__ЧТО СДЕЛАТЬ__. Перепишите нумерованным списком строки от начала записей до строки с «council-borders is located» включительно. Пустые строки не включайте.

[Сохранённые записи]
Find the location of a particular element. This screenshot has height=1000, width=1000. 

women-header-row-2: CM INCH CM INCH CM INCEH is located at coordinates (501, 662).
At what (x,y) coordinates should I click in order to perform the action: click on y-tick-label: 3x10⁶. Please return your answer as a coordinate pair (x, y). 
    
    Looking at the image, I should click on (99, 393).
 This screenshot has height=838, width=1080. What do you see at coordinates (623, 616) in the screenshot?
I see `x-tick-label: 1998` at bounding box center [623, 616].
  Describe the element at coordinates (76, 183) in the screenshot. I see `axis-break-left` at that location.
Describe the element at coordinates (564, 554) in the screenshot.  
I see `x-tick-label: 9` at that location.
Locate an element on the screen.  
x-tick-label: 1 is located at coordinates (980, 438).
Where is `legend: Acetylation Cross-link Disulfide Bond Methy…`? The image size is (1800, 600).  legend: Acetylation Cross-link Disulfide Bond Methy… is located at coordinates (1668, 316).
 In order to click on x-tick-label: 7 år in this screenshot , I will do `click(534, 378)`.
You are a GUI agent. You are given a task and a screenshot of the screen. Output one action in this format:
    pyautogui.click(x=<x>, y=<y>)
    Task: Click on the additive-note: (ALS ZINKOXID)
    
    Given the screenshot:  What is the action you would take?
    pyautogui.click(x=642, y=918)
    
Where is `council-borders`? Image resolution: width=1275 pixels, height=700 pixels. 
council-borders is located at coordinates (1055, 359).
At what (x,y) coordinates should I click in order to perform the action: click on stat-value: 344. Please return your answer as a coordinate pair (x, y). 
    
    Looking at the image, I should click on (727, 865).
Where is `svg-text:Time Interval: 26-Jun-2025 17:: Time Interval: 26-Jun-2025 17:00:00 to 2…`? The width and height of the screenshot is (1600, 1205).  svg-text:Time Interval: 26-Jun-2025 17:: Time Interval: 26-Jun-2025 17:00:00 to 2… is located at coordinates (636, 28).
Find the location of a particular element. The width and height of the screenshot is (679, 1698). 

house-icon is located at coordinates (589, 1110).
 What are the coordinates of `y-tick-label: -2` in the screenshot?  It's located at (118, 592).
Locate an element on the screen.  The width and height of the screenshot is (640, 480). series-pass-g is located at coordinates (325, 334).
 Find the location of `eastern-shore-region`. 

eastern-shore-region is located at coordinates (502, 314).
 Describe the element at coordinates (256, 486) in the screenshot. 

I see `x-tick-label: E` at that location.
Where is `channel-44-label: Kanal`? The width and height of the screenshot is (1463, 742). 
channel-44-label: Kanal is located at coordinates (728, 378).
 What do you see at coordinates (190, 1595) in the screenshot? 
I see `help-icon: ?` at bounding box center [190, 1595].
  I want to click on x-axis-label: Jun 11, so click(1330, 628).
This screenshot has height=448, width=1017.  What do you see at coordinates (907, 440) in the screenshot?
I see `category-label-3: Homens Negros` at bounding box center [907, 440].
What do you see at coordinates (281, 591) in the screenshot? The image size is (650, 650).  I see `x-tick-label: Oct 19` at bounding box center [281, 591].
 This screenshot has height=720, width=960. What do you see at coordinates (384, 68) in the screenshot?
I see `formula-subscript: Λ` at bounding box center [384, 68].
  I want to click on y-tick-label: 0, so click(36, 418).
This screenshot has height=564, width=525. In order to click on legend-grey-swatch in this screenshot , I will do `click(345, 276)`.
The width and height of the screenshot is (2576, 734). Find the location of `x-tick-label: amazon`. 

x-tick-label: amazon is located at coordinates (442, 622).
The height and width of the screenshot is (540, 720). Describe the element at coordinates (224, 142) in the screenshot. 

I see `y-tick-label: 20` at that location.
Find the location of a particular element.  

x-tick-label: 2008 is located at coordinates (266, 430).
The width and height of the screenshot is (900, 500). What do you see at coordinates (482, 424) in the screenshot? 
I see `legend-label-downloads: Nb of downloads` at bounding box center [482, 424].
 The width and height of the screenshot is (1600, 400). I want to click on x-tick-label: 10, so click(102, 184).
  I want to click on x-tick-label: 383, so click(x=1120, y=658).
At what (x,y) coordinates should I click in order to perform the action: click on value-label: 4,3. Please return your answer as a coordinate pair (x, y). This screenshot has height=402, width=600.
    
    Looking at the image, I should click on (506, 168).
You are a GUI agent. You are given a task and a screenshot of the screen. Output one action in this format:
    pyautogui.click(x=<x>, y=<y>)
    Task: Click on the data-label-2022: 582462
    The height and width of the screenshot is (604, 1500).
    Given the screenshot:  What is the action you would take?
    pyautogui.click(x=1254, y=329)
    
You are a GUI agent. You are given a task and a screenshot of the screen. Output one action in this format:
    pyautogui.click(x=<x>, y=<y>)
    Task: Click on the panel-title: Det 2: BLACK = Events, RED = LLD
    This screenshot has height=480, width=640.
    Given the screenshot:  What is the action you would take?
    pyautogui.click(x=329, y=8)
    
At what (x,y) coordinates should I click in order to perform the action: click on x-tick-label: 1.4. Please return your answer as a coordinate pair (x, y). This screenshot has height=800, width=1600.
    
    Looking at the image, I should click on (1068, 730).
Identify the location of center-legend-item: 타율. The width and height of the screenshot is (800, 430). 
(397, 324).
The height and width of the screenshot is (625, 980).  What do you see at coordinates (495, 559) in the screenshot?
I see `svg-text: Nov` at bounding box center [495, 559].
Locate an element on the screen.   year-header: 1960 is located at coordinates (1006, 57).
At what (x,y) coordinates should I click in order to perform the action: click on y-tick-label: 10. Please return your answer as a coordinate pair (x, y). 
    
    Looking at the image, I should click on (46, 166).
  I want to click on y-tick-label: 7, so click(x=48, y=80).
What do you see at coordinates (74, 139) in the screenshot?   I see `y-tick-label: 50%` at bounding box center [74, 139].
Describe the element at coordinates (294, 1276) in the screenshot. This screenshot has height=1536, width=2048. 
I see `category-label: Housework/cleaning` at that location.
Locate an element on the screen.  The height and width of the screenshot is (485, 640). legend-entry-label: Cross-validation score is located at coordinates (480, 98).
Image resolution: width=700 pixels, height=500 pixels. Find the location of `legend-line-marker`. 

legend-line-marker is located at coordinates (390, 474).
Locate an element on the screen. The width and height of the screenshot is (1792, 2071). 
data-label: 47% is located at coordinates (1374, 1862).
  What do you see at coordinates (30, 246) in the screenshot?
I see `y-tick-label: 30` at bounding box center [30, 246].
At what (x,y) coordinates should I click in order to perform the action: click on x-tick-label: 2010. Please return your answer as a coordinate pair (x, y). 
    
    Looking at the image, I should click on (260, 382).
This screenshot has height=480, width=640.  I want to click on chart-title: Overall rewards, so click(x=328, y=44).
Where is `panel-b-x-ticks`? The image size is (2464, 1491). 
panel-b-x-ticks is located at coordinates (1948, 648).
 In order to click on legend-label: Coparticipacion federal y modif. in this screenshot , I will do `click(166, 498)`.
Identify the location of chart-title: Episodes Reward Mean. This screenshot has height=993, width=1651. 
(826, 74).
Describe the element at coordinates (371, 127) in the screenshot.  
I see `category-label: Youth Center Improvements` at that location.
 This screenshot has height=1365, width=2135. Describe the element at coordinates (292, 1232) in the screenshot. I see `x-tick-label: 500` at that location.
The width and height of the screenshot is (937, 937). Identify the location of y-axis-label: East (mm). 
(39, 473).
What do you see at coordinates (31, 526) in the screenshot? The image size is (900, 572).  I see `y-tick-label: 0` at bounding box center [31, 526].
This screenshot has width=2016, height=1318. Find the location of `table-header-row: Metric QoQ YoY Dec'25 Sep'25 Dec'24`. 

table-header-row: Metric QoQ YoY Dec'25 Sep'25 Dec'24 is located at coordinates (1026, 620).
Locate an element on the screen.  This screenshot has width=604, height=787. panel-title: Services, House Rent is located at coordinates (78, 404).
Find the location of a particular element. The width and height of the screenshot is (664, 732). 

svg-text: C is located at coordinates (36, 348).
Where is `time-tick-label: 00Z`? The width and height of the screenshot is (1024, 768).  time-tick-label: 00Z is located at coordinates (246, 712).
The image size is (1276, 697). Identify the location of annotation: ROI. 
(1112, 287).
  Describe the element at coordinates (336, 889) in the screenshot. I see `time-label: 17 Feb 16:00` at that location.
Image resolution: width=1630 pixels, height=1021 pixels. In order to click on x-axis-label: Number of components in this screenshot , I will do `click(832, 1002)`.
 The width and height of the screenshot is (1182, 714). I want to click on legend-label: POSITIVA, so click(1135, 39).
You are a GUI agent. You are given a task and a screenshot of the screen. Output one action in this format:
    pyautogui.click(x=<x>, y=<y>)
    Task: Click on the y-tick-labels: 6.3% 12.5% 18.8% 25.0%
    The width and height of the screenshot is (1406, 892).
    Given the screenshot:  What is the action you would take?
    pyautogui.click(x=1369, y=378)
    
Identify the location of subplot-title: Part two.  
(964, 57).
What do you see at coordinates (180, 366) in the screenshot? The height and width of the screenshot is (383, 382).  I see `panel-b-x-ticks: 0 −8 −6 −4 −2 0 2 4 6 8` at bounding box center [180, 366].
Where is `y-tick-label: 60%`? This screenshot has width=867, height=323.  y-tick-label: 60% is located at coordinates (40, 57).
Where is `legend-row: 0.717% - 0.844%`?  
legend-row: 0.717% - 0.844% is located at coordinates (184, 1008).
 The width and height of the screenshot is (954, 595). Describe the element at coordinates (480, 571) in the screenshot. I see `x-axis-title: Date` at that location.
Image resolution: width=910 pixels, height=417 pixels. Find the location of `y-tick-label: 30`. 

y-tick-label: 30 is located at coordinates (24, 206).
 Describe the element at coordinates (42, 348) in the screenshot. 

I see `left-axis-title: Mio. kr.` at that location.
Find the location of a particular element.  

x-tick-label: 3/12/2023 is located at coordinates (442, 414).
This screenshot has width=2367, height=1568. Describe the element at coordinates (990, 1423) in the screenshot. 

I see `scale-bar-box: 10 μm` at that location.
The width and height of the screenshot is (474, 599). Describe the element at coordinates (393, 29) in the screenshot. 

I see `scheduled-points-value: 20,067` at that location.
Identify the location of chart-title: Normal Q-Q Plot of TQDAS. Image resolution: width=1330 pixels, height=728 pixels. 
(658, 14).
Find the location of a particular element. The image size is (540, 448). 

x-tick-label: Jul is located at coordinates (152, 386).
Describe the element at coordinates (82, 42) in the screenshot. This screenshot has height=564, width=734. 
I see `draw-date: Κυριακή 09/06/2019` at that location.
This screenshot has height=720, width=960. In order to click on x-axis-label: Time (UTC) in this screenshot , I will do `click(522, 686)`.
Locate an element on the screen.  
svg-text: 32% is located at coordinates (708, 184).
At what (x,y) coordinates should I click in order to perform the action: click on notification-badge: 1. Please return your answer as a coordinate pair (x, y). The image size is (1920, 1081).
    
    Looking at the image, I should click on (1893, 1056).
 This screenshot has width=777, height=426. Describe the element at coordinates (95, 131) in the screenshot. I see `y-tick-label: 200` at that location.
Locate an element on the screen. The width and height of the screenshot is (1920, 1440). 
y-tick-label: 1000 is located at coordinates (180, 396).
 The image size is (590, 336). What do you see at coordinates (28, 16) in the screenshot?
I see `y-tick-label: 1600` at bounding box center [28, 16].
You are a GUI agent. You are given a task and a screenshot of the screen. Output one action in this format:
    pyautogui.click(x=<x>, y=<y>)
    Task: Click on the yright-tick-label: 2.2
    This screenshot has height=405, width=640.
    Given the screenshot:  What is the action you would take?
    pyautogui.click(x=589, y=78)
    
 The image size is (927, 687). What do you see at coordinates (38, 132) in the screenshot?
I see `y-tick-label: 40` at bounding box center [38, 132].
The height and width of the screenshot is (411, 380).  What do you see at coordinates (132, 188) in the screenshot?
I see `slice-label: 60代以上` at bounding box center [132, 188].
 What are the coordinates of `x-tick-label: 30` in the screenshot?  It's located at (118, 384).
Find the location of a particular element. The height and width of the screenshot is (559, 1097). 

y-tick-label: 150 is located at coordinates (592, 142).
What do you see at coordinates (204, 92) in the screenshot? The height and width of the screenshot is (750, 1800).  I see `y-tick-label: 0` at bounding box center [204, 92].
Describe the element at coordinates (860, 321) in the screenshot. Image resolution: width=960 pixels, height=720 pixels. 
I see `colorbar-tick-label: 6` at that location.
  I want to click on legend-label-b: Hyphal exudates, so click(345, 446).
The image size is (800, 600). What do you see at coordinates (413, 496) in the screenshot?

__ПОЛЕ ОТВЕТА__.
1. Find the location of a particular element. This screenshot has height=1000, width=1000. 
2. women-header-row-2: CM INCH CM INCH CM INCEH is located at coordinates (501, 662).
3. At what (x,y) coordinates should I click in order to perform the action: click on y-tick-label: 3x10⁶. Please return your answer as a coordinate pair (x, y). 
4.     Looking at the image, I should click on (99, 393).
5.  This screenshot has height=838, width=1080. What do you see at coordinates (623, 616) in the screenshot?
6. I see `x-tick-label: 1998` at bounding box center [623, 616].
7.   Describe the element at coordinates (76, 183) in the screenshot. I see `axis-break-left` at that location.
8. Describe the element at coordinates (564, 554) in the screenshot.  
9. I see `x-tick-label: 9` at that location.
10. Locate an element on the screen.  
11. x-tick-label: 1 is located at coordinates (980, 438).
12. Where is `legend: Acetylation Cross-link Disulfide Bond Methy…`? The image size is (1800, 600).  legend: Acetylation Cross-link Disulfide Bond Methy… is located at coordinates (1668, 316).
13.  In order to click on x-tick-label: 7 år in this screenshot , I will do `click(534, 378)`.
14. You are a GUI agent. You are given a task and a screenshot of the screen. Output one action in this format:
15.     pyautogui.click(x=<x>, y=<y>)
16.     Task: Click on the additive-note: (ALS ZINKOXID)
17.     Given the screenshot:  What is the action you would take?
18.     pyautogui.click(x=642, y=918)
19. Where is `council-borders`? Image resolution: width=1275 pixels, height=700 pixels. 
20. council-borders is located at coordinates (1055, 359).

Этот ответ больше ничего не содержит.